Data provided >>
----------
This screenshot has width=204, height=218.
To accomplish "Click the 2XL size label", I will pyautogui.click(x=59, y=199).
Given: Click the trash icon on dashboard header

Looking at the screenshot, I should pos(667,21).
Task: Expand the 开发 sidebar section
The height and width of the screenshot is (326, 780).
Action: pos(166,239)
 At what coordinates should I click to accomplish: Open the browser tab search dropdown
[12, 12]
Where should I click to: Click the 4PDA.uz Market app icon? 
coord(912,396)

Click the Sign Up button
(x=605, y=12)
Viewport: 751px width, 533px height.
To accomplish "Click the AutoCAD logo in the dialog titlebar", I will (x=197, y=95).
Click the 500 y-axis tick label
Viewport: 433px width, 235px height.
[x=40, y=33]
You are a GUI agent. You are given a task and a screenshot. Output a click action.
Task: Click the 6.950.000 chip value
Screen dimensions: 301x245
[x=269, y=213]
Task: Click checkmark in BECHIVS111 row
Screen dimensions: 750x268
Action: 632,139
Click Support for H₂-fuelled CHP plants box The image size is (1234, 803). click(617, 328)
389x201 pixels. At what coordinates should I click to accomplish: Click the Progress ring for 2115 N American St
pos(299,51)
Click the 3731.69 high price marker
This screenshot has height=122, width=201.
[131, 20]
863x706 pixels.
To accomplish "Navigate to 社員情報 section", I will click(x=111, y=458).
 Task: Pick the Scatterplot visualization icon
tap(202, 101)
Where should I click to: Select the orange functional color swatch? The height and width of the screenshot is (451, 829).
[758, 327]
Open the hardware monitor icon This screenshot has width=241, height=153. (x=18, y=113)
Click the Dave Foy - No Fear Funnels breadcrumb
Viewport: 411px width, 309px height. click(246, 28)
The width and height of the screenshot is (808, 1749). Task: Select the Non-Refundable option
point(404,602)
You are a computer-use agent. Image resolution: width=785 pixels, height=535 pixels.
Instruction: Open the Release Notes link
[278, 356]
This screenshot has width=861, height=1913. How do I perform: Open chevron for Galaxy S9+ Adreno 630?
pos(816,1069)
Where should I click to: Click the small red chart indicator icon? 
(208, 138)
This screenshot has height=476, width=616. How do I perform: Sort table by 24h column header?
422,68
----------
Problem description >> Once you reach the line with "Screen dimensions: 301x245" in the data above, copy it and every line after it exactly, up to and including the line with "Click Support for".

Result of the exercise >>
Screen dimensions: 301x245
[x=269, y=213]
Task: Click checkmark in BECHIVS111 row
Screen dimensions: 750x268
Action: 632,139
Click Support for H₂-fuelled CHP plants box The image size is (1234, 803). click(617, 328)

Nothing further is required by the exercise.